Everywhere I turn these days, I am hearing something about the push to get rid of cash.
Yes, cash. Greenbacks. Federal Reserve Notes.
You might think that getting rid of cash is a no-brainer. Cash makes up only 11 percent of the money supply. Most of the money stock is already those 1s and 0s in bank computers, on debit cards, and the like. So why not go all the way?
It is the “logical next step,” after all!
But not every “next step” is advisable. When walking towards a cliff, that next step might be a doozy. And when you are dealing with government and the banks, jumping off a cliff proves an apt metaphor.
Don’t go lemming on me, man.
You can probably guess the usual arguments for getting rid of cash. Convenience, for one. It sure would be convenient for government and central bankers if they could just seize control of money “magically” in the banks’ computers.
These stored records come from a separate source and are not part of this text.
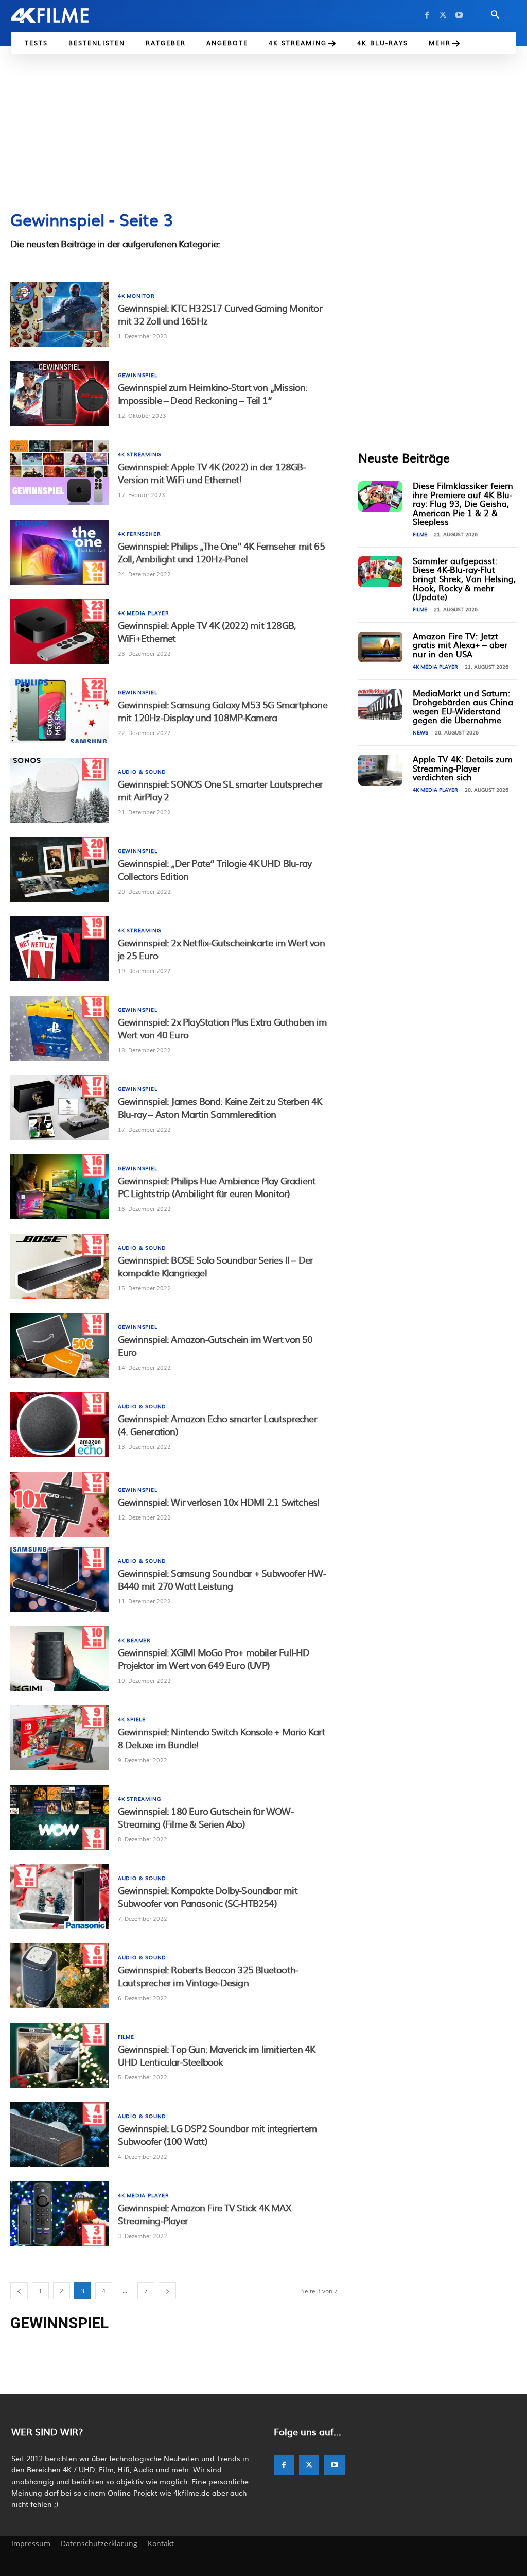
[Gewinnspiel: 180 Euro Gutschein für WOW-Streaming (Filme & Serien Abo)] (59, 1817)
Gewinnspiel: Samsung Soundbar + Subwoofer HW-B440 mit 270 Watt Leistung (222, 1579)
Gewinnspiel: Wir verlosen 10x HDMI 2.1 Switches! (219, 1502)
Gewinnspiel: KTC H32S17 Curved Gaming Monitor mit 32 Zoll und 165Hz (220, 314)
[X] (442, 15)
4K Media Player (143, 613)
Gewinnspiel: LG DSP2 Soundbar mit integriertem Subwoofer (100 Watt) (217, 2134)
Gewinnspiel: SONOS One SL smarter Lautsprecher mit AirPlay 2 (220, 790)
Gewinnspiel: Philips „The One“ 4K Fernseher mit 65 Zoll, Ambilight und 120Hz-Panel (221, 552)
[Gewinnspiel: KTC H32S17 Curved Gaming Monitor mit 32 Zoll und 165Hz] (59, 314)
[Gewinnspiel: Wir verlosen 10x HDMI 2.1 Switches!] (59, 1504)
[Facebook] (426, 15)
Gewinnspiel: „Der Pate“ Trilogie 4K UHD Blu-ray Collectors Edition (214, 869)
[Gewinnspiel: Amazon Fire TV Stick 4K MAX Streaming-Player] (59, 2213)
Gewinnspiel (137, 375)
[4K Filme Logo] (62, 15)
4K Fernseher (139, 533)
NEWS (420, 732)
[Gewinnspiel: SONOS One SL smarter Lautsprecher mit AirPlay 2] (59, 790)
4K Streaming (139, 454)
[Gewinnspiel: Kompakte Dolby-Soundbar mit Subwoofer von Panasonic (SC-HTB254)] (59, 1896)
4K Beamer (134, 1640)
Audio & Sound (142, 771)
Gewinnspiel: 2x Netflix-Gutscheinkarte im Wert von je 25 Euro (221, 948)
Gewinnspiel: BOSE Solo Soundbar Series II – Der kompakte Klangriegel (215, 1266)
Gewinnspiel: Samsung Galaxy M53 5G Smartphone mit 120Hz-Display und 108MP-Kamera (222, 710)
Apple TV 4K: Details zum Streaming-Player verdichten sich (463, 768)
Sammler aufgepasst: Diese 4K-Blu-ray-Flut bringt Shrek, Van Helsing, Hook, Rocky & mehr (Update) (464, 578)
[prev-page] (19, 2290)
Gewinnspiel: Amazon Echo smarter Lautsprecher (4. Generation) (217, 1424)
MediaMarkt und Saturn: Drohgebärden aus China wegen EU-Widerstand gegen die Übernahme (463, 706)
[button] (495, 15)
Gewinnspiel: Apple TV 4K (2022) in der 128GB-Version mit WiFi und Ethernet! (212, 472)
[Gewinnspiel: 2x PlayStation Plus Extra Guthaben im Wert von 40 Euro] (59, 1028)
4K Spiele (132, 1719)
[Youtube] (458, 15)
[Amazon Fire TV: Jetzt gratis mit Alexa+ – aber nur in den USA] (380, 647)
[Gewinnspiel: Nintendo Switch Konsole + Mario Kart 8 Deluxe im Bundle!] (59, 1737)
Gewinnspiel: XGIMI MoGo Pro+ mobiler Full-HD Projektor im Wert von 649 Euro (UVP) (214, 1658)
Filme (126, 2036)
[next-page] (167, 2290)
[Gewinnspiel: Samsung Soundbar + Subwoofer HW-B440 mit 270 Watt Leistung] (59, 1579)
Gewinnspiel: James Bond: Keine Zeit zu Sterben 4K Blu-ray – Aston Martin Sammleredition (220, 1107)
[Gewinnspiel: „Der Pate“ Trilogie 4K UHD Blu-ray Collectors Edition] (59, 869)
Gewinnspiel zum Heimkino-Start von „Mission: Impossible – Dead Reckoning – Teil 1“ (213, 393)
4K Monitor (136, 295)
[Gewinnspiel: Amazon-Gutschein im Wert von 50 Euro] (59, 1345)
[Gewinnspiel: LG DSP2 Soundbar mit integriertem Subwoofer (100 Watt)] (59, 2134)
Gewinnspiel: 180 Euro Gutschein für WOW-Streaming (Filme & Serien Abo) (205, 1817)
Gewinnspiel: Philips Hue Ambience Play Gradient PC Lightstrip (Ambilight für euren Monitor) (216, 1186)
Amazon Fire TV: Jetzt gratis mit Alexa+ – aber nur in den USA (460, 644)
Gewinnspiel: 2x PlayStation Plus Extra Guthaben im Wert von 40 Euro (222, 1028)
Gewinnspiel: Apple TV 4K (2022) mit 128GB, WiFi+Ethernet (206, 631)
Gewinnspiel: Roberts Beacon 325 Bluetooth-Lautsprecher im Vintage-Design (208, 1976)
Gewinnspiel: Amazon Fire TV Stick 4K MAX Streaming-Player (204, 2213)
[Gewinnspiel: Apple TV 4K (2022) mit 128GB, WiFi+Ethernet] (59, 631)
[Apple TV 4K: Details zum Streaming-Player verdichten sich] (380, 770)
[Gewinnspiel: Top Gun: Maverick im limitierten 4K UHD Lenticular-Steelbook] (59, 2055)
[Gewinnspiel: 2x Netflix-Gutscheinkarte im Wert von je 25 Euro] (59, 948)
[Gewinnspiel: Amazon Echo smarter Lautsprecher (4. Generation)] (59, 1424)
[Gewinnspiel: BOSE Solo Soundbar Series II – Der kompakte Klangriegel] (59, 1266)
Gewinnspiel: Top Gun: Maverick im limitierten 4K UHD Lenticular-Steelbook (216, 2055)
Somehow, I am not persuaded. Neither is economist Pierre Lemieux, who provides us with a helpful survey of anti-cash arguments. And when the experts argue that it would be more convenient for consumers, incredulity is the best response. “To argue against the usefulness of cash is to deny the revealed preferences of many individuals,” Lemieux insists. “The fact that cash has not disappeared even in non-criminal hands means that it is convenient for many individuals.”
He expands the thought with an important truth: “Economic efficiency is defined in terms of what individuals want.”
And the purpose of governments is to follow individuals, not corral them, manipulate them . . . for bureaucratic convenience.
Let’s keep cash.
This is Common Sense. I’m Paul Jacob.